Summit is a drug discovery and development company targeting two high-value areas of unmet medical need:  the muscle wasting disease Duchenne Muscular Dystrophy and C. difficile infection. Summit is listed on the AIM market of the London Stock Exchange and trades under the ticker symbol SUMM. Further information is available at www.summitplc.com and Summit can be followed on Twitter (@summitplc).

For more information, please contact:

Forward Looking Statements

This announcement, and the presentations referred to in it, contains "forward-looking statements", including, but not limited to, statements about the discovery, development and commercialisation of programme assets. These forward-looking statements are statements based on the Company's current intentions, beliefs and expectations, which include, among other things, the Company's results of operations, financial condition, prospects, growth, strategies and the industry in which the Company operates.
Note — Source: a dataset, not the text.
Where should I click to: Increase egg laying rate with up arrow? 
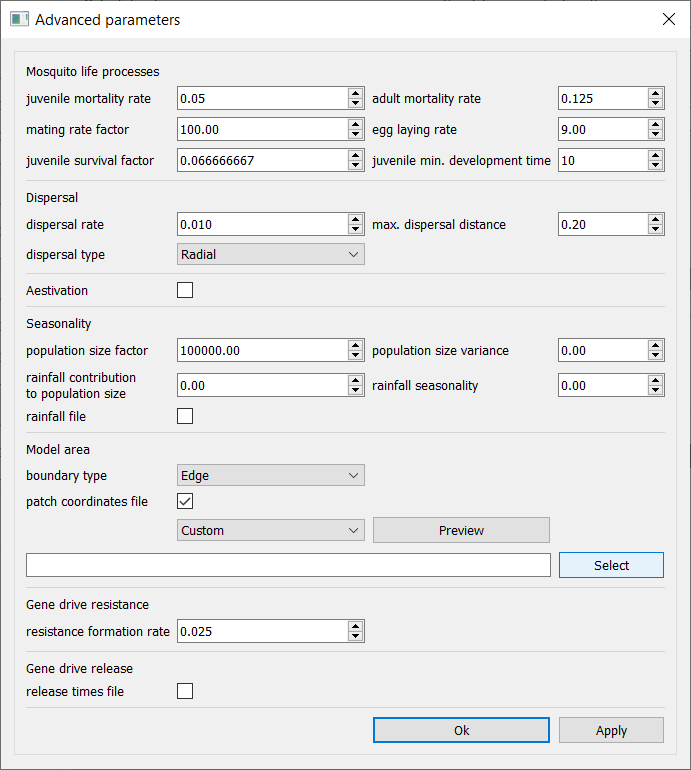pyautogui.click(x=656, y=124)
No forward-looking statement is a guarantee of future performance and actual results could differ materially from those expressed or implied in the forward-looking statements. Accordingly, readers should not place undue reliance on forward-looking statements or information. Forward-looking statements and information by their nature involve known and unknown risks, uncertainties and other factors which may cause actual results, performance or achievements, or industry results, to be materially different from any future results, performance or achievements expressed or implied by such forward-looking statements or information. These include but are not limited to: adverse results in clinical or preclinical development studies; delays in obtaining regulatory approval; failure to obtain patent protection for inventions; commercial limitations imposed by patents owned or controlled by third parties; being unable to secure partnership agreements to develop and commercialise programme assets; being unable to secure the necessary funding to conduct any proposed research and development studies; and the ability to retain and recruit key personnel. The Company expressly disclaims any obligation or undertaking to release publicly any updates or revisions to any forward-looking statement contained in this announcement to reflect any changes in expectations with regard thereto or any changes in events, conditions or circumstances on which any such statement is based, except as required by applicable law.